Background: Parecoxib sodium (PCX), the selective cyclooxygenase (COX)-2 inhibitor, has
aroused great interests among researchers mainly because of its central role in analgesic and antiinflammatory
effects in a wide range of perioperative or postoperative procedures. The aim of the current
study was to develop and validate a precise, accurate, and specific HPLC method systematically which
could accomplish the stability indicating of PCX bulk drug and qualitation and quantization for the
formed main impurity under the stressed conditions.
Objective: Accomplishing the stability indicating of PCX bulk drug and qualitation and quantization for
the formed main impurity under the stressed conditions.
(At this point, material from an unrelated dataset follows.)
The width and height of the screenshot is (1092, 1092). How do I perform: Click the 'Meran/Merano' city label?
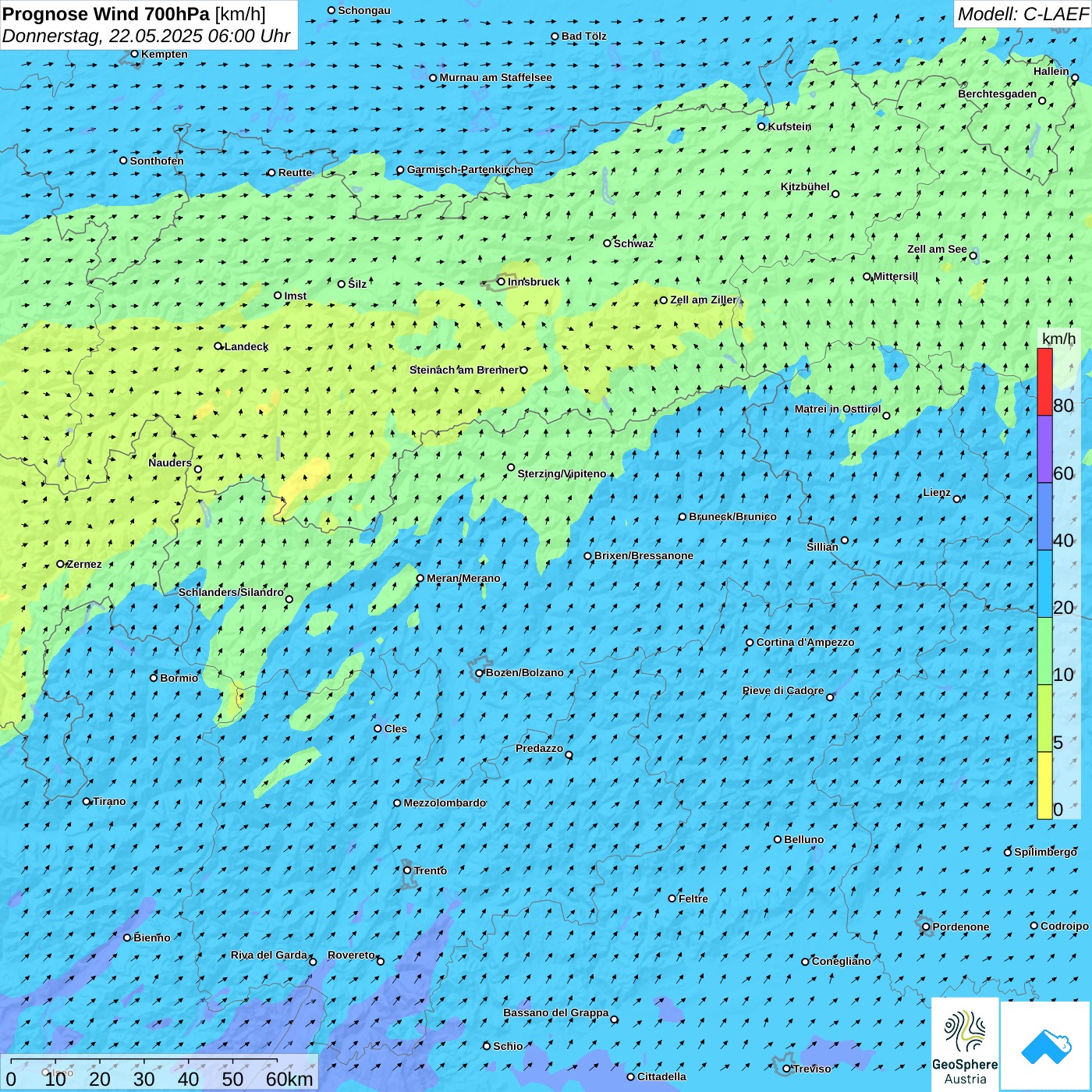coord(463,578)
Methods: The study performed forced degradation testing on drug substances under varied conditions
including alkali, acid, oxidation, photolysis, thermal and humidity using established stability-indicating
high performance liquid chromatographic with photodiode array detector (HPLC-DAD).
Results: The content of home-made bulk drug was 98.94% with RSD of 0.96% using our newly established
method with respect to linearity, precision, specificity and accuracy. And we accomplished the
stability indicating of PCX bulk drug and identified the newly formed main impurities including Impurity
E (PCX), Impurity M, Impurity N, Impurity O, Impurity Q, and Impurity R under various stressed conditions.
Conclusion: The stability-indicating HPLC method exhibited excellent performance, and the method was
recommended for PCX bulk drug quality control analysis in the laboratory and pharmaceutical industry.